The image processing algorithm may be used to detect discontinuities in the image that appear after the corrections are applied. Likewise, an image processing algorithm can detect regions of the image with improved brightness, sharper borders, and better statistical distributions and label those corrections as more likely to be correct. By quantifying the reliability of the estimates in each region, a weighted filter over the correlation sums over each region can be used, which will reduce the contribution of unreliable correlation sums relative to reliable correlation sums.
The image may also be used to determine and quantify motion of the tissue relative to the transducer. As the transducer or tissues moves the pattern of arrival time errors is also shifted across the transducer. If there is a significant time interval between the measurement of the arrival time error pattern and the correction of the beamforming time delays, the shift can cause the beamforming time delay corrections to be applied incorrectly to the beamforming channels, resulting in less than optimum improvement in the image. By estimating the arrival time error pattern shift, the shift can be compensated for.
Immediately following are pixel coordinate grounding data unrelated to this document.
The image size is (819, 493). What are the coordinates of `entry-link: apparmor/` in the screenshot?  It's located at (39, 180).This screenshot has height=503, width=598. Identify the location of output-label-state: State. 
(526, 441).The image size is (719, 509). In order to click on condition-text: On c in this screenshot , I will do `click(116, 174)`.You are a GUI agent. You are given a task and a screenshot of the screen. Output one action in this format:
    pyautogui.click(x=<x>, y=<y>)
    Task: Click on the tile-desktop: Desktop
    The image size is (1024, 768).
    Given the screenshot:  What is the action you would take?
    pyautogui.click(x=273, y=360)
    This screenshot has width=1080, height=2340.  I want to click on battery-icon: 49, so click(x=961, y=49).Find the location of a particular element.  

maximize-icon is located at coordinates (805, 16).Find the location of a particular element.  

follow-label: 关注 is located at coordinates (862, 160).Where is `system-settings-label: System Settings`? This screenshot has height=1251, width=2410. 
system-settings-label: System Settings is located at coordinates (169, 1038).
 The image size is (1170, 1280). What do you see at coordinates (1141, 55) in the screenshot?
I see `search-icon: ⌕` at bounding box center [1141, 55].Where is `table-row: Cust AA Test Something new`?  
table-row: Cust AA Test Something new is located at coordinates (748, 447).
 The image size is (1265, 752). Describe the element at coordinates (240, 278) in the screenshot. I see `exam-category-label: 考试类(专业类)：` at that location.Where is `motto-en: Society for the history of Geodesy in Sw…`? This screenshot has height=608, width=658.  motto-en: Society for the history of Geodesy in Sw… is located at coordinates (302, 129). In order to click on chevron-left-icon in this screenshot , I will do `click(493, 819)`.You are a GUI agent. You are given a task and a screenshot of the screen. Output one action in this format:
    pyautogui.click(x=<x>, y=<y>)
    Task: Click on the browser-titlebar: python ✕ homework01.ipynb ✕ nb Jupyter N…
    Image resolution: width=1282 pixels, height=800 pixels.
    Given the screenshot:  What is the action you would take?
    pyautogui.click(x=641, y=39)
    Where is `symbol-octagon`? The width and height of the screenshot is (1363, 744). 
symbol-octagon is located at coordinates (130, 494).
The above described invention has several advantages including improved accuracy which is obtained by normalizing the correlation sums before filtering. The amplitude of the complex correlation sum is a measure of similarity between the two signals which are correlated. Normalizing the correlation sums before the filtering step weights reliable correlation sums more heavily than unreliable correlation sums. Without normalization, for example, an element whose signal was very large but noisy would contribute more to the element-filtered correlation sum than a neighboring element whose signal was smaller but for which the time delay estimate was reliable. Similarly, an unusually bright but noisy beam would contribute more to the filtered correlation sum than a neighboring beam for which the time delay estimates were reliable.
The method minimizes the contribution of “dead” or very noisy transducer element by normalizing the correlation sum, since a noisy channel signal will be poorly correlated with the beamsum signal. Thus, additional processing or hardware required to detect and compensate for dead or noisy transducer elements, or for dead or noisy system channels, is minimized.
The above-described method also robustly ignores regions of noisy phases using a simple estimator of noisy phases thus minimizing the introduction of image artifacts without requiring complicated and expensive hardware for calculations.
The invention smoothly interpolates between beams for which reliable arrival time estimates are available and beams for which the arrival estimates are unreliable, thereby avoiding introducing distracting boundaries and discontinuities on the image between such regions.
While only certain features of the invention have been illustrated and described herein, many modifications and changes will occur to those skilled in the art. It is, therefore, to be understood that the appended claims are intended to cover all such modifications and changes as fall within the true spirit of the invention.
This application includes subject matter that is related to U.S. patent application Ser. No. 10/882910, entitled “TIME DELAY ESTIMATION METHOD AND SYSTEM FOR USE IN ULTRASOUND IMAGING”, filed 30 Jun., 2004, which is herein incorporated by reference.